Despite the fact that from about 68 billion euros on the bank deposits in the Cypriot banking system 25-30 billion euros “originated from Russia”, the scandal in Cyprus has already become almost fully ‘Russian’ over the past day, the Kommersant daily affirmed. In view of a very moderate response to the current Cypriot situation in Britain, ‘the share’ of which on Cypriot deposits is also quite large, the Russian response to the current situation is the toughest and definite one. The statements by Russian President Vladimir Putin and Prime Minister Dmitry Medvedev taken in the European Union as very harsh statements over an unacceptable supposed way to settle ‘the Cypriot crisis’ sound very softly in comparison with the statements in the Russian business community over the Tuesday events.

Meanwhile, the newspaper noted it is unclear who will be affected in concrete or all together in Cyprus from ‘the tax’ or a possible freezing of the assets. Most tax consultants stated that Cyprus is primarily a transit centre, the companies usually do not keep their monetary funds there and just carry out financial transactions through Cyprus within the framework of the holdings.

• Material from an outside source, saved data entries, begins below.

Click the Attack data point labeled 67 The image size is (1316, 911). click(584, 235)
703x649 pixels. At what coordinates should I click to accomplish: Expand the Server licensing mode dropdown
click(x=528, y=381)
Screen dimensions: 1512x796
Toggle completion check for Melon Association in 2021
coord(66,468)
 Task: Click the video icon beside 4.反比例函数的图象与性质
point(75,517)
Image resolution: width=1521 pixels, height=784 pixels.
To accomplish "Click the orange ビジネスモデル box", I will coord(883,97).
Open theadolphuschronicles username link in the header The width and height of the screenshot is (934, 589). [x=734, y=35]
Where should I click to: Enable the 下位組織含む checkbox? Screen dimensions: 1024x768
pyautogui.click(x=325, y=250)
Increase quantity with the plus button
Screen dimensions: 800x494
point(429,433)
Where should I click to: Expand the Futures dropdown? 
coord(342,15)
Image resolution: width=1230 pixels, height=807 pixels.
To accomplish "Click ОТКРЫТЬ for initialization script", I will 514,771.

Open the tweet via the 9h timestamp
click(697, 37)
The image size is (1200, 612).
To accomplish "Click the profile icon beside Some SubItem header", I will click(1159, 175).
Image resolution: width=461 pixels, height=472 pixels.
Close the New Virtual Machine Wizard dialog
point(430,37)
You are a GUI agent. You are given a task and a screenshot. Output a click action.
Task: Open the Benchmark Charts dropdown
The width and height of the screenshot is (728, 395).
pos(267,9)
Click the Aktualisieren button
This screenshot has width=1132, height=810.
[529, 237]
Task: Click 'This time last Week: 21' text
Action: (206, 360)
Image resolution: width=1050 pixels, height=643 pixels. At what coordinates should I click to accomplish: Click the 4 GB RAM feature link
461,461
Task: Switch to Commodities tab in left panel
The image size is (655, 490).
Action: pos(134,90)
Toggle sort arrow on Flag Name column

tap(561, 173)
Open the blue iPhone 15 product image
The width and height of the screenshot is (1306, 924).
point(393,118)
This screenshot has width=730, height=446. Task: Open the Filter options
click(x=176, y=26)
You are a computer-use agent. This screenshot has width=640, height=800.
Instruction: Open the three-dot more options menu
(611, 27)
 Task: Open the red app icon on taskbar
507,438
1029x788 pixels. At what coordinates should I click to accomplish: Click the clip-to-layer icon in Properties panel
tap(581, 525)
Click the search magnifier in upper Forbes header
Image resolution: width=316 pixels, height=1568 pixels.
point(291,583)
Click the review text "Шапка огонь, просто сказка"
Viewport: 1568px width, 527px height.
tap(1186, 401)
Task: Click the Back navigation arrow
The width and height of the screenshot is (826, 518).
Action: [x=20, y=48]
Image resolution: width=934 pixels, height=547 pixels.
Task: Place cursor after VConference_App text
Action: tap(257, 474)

The EU states already face some problems with the financial transactions of Russian contract partners involved in the business activities in Cyprus, but they are very moderate. Meanwhile, the prospects for a possible fall of the prices on real estate in Cyprus a probable ‘second round’ of collapse are being discussed quite more seriously in Cyprus and by the companies involved in the business activities in Cyprus. Another matter for debates is the sources of a considerable part of ‘Russian’ deposits in the Cypriot banking system. “The companies do not keep the monetary funds in Cyprus,” a source from a major company, which is consulting the corporative sector, told the Kommersant daily categorically. “This is at least mostly ‘grey’ money, and therefore an opportunity to protect this money in the courts in case of Cyprus’ possible freezing of the monetary funds is a big question. The sources of the monetary funds will have to be reported,” the source said.

The Nezavisimaya Gazeta daily reported that several Russian bankers and businesspeople are quite alarmed. They are convinced that a blow to the Russian banking system is already dealt regardless a final decision on the tax. The Russian banking system turned out to be on tenterhooks. So, on Monday evening former economy minister and President of the bank Russian Financial Corporation Andrei Nechayev stated that the communication lines with the Cypriot banks are broken in the literal sense of the word, the managers of the Cypriot banks have just switched off their phones. “No one can receive an answer to the vital question, whether this tax will affect only the bank deposits or the current accounts as well. As this factor will change cardinally the situation for Russian companies. They hardly had the bank deposits there. This is sooner just some current assets, which they are accumulating, deducting from the exports, particularly for further investments in Russia,” Nechayev said with regret.

The Russian banks and companies dragged in Cyprus cannot effect payments unless the Cypriot government settles a row over the tax and this fact threatens an agreement with other participants on the market, high risks for lawsuits and fines against Russian companies, which cannot make timely payments over the Cypriot problems, have emerged, the newspaper noted. But even the Cypriot refusal from the confiscation tax will not result in frozen banking transactions. As the banks in trouble may declare a default at any moment.

The Central Bank of Russia also had to recognize additional risks for Russian companies and banks on Tuesday. A possible imposition of the tax on the bank deposits in Cyprus for the salvation of the country’s economy from a default will not influence the stability of the Russian banking system, but may affect separate players on the market, First Deputy Chairman of the Central Bank of Russia Alexei Simanovsky stated. The Russian bank VTB is frequently named as a possible victim of the Cypriot crisis.